Il vero fondatore del gruppo è stato il vescovo Agresti, che tre giorni prima di ordinarmi prete mi comunicò di aver pensato a una missione speciale per me: realizzare una comunità per giovani con problemi di droga- ha ricordato don Bruno Frediani, primo presidente dell’associazione- Di per sé non c’era una regola, una struttura: di giorno in giorno discutevamo le situazioni generali della comunità e dei singoli ospiti, e monsignor Agresti ci visitava ogni mercoledì, partecipando alle riunioni e parlando con i ragazzi. Allora a Lucca cominciarono a nascere diverse realtà di accoglienza, e ci fu un notevole sviluppo per quando riguarda la cura del disagio; alcuni nostri volontari cominciarono a promuovere il progetto giovani, e ad Arliano nacquero laboratori professionali che formavano falegnami, idraulici, muratori ed elettricisti”.

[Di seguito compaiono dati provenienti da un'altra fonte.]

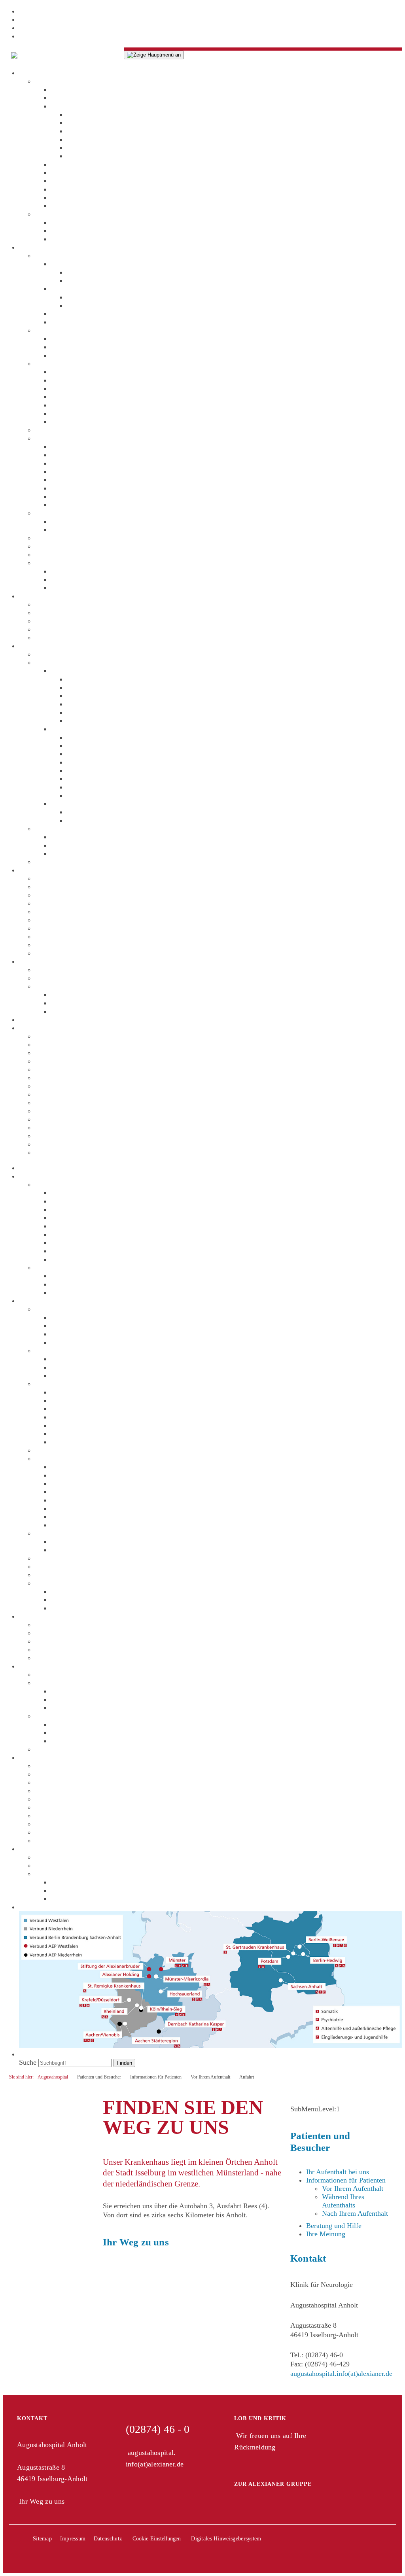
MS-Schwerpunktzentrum (103, 114)
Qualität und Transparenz (87, 106)
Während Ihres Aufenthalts (89, 729)
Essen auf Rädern (76, 571)
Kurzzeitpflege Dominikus (73, 546)
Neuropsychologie (77, 397)
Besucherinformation (96, 795)
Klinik (44, 255)
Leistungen (35, 247)
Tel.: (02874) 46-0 (316, 2355)
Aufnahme (81, 704)
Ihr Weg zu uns (136, 2242)
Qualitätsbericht (89, 131)
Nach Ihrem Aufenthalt (84, 804)
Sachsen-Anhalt (57, 1152)
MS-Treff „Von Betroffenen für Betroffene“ (113, 579)
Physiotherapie (72, 413)
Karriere (31, 870)
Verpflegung (84, 762)
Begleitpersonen (89, 712)
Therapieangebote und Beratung (81, 363)
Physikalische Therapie (84, 405)
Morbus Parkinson (77, 264)
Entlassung (82, 820)
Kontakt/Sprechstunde (98, 280)
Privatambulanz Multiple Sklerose (99, 496)
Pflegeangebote (73, 347)
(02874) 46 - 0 (157, 2429)
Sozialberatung (72, 422)
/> (121, 52)
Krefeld (46, 1102)
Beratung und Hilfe (62, 828)
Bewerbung (51, 895)
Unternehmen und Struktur (89, 98)
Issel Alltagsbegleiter (81, 529)
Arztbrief (79, 812)
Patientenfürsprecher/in (99, 156)
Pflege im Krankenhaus (68, 330)
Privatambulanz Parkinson (88, 505)
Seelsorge (64, 181)
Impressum (73, 2539)
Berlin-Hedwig (56, 1061)
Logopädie (66, 388)
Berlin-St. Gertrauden (66, 1053)
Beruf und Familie (61, 953)
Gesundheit (51, 945)
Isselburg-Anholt (90, 787)
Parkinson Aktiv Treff (82, 588)
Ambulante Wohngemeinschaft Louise (90, 554)
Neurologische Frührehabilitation (98, 314)
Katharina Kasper (60, 1078)
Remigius (48, 1136)
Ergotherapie (69, 372)
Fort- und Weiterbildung (69, 903)
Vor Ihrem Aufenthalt (81, 671)
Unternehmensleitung (81, 89)
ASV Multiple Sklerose (84, 446)
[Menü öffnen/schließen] (154, 55)
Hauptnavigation (42, 19)
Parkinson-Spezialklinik (100, 123)
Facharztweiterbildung (67, 911)
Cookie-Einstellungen (156, 2539)
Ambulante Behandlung (69, 438)
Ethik (58, 172)
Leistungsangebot (91, 272)
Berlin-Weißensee (60, 1069)
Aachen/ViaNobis (60, 1044)
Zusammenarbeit (59, 978)
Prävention (66, 206)
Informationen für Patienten (74, 662)
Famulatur (49, 920)
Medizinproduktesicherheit (89, 1011)
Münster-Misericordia (66, 1119)
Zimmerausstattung (93, 754)
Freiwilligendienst (61, 936)
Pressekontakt (70, 239)
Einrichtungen (39, 596)
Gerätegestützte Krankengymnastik (101, 380)
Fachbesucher (38, 961)
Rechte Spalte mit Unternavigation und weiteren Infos (96, 28)
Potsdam (47, 1127)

Nelle nostre strutture accogliamo ogni anno oltre 400 ospiti, abbiamo un centro per adolescenti a Camaiore che ha la lista d’attesa: questo fa capire quanto sia pressante il problema del disagio giovanile. Abbiamo circa 180 soci e 50 volontari, e tanti tirocinanti- ha concluso Ridolfi- Accogliamo chiunque voglia passare del tempo in comunità per fare una qualsiasi esperienza: scuole, parrocchie, scout, pellegrini che passano sulla via Francigena. Don Bruno mi ha impresso l’idea che la comunità è una parentesi nella vita di una persona: questo mi affascina tantissimo. Questo è il senso profondo di quello che facciamo: mettere al centro la persona”.